YOUR ASSIGNMENT |
Report back every line in the data that includes the string "under".

[Saved data entries]
○ ○ ○ ○ ○ ○ ○
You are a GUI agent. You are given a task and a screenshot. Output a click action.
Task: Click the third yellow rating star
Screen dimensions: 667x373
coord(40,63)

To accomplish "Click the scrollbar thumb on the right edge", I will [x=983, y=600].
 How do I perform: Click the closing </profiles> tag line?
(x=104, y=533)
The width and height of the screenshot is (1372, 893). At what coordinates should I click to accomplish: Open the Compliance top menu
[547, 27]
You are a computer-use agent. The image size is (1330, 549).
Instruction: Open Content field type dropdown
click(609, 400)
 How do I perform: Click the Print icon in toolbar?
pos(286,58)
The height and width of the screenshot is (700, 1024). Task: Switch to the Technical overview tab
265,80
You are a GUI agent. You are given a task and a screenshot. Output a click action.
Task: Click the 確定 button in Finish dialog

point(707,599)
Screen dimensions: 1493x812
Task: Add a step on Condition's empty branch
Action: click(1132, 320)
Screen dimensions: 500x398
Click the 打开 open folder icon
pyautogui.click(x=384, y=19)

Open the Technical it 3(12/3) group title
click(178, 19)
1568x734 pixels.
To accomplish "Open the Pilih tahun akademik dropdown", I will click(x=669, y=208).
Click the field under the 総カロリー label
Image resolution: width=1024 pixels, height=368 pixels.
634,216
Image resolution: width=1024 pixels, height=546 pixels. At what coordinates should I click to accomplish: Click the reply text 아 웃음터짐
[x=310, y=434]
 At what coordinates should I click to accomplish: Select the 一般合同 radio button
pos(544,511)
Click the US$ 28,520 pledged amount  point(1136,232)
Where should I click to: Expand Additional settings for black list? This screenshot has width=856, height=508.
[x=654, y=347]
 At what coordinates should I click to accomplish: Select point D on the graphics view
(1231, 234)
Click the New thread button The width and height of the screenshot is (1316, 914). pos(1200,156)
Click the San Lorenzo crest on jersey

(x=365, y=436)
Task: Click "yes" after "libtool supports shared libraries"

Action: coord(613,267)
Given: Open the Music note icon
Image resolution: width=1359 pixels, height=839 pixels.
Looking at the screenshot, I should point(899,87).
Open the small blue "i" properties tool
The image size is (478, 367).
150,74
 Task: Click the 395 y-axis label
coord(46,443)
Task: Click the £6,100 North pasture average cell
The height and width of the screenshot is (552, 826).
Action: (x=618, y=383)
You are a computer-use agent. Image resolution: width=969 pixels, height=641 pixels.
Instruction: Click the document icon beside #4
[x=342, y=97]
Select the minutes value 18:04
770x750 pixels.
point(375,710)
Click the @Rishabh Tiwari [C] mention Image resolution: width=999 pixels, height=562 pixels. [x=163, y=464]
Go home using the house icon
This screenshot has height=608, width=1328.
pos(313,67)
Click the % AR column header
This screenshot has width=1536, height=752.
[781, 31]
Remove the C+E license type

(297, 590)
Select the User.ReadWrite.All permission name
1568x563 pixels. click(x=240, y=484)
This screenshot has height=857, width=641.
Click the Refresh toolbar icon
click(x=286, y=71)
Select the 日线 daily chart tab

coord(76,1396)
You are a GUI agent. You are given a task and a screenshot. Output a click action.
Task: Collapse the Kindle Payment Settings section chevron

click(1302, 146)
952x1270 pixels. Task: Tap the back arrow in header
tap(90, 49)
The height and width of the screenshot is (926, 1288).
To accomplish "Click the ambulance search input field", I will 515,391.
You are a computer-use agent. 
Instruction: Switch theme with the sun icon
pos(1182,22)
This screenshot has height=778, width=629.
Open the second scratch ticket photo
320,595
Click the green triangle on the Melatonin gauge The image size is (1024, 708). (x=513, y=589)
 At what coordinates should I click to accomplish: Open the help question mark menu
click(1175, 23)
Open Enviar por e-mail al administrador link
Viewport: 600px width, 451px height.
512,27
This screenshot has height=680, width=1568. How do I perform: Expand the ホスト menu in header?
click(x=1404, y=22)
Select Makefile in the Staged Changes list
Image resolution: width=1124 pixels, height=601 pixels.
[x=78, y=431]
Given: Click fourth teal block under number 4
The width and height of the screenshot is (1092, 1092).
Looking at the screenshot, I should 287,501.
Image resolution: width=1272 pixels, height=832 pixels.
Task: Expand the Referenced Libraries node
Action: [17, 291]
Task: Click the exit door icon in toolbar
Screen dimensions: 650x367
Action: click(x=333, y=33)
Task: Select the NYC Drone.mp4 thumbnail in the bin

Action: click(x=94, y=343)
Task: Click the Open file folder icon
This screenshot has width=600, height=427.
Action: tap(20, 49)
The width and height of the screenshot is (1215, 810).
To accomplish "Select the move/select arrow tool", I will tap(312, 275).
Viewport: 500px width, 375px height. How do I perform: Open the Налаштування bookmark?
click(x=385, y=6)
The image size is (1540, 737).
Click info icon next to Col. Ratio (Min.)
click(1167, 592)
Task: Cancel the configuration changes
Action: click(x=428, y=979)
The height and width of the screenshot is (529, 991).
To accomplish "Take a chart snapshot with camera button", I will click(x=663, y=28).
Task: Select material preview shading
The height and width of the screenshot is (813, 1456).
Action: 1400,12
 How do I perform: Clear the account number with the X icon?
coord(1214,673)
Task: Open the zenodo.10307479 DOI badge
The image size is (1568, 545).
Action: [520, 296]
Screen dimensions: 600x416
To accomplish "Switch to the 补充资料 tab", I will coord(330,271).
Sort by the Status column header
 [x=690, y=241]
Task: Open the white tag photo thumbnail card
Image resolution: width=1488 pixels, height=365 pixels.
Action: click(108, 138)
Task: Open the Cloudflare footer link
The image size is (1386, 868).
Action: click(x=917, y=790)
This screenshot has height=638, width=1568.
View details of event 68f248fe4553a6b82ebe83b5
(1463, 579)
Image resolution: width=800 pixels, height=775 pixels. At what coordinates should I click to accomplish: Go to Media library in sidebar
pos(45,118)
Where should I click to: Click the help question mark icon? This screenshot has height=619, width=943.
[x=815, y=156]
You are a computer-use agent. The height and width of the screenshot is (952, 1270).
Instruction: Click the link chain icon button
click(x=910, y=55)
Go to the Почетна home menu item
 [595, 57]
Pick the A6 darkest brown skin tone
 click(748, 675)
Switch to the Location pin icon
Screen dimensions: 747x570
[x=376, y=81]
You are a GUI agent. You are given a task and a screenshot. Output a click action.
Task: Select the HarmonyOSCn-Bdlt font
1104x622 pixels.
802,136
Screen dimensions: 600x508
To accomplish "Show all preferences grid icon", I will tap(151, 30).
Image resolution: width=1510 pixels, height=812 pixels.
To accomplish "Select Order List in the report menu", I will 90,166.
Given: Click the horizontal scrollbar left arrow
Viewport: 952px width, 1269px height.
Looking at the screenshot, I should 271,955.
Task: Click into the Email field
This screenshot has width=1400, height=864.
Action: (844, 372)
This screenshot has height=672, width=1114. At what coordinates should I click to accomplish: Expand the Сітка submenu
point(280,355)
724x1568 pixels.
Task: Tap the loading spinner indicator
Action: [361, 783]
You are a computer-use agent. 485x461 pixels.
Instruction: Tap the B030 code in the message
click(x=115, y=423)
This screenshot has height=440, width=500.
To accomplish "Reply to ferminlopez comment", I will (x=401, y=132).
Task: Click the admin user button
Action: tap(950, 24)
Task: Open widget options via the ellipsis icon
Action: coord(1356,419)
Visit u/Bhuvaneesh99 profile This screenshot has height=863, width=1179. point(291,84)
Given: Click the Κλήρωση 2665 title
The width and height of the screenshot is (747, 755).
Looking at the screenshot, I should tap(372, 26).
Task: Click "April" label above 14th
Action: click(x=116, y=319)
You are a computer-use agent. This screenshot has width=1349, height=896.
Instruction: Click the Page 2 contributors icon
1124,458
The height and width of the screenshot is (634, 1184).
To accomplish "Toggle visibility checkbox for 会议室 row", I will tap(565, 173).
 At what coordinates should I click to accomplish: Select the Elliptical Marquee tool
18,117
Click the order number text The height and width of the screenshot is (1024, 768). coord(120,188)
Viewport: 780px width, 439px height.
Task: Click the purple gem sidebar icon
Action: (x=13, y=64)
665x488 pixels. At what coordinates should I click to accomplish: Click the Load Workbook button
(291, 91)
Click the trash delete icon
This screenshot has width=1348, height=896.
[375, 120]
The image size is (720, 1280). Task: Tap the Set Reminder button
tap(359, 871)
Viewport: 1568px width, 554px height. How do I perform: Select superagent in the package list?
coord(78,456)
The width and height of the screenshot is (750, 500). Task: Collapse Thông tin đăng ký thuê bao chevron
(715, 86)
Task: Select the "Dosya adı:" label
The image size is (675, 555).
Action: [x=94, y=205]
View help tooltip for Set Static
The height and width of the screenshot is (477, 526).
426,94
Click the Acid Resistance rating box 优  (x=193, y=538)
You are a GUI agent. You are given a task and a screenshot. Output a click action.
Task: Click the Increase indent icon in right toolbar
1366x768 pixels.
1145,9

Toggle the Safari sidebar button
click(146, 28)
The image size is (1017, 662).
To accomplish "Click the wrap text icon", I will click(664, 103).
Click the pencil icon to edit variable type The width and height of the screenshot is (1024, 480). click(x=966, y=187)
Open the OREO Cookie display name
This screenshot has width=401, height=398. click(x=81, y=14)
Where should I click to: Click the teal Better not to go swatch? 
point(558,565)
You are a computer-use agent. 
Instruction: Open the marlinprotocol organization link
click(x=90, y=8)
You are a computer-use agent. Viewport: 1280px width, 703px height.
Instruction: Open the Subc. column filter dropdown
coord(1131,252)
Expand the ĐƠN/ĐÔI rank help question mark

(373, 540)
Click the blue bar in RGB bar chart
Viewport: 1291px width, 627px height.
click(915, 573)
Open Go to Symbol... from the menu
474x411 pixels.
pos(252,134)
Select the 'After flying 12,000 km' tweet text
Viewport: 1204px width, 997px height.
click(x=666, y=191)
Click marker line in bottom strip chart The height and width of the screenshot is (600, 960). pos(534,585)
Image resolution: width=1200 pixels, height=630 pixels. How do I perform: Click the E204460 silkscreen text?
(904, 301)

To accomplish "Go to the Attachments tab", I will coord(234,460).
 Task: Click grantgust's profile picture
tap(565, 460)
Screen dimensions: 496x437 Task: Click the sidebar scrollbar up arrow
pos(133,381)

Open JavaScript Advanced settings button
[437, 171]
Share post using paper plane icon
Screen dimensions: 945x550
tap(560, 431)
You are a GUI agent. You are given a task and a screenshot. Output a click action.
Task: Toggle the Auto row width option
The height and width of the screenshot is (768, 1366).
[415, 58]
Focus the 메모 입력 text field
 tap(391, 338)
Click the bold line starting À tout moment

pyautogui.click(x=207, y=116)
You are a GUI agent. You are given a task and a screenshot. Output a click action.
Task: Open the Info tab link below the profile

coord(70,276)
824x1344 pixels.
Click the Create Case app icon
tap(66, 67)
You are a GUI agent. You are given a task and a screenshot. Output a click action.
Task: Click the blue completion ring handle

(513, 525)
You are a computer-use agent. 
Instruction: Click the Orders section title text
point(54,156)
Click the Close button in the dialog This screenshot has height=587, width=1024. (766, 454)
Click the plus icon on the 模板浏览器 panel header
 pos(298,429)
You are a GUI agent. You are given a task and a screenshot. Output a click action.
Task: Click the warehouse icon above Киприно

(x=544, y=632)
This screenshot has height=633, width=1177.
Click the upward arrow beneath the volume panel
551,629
○ ○ ○ ○ ○ ○ ○
COMPLETED EXERCISE |
Click the field under the 総カロリー label
Given: Click fourth teal block under number 4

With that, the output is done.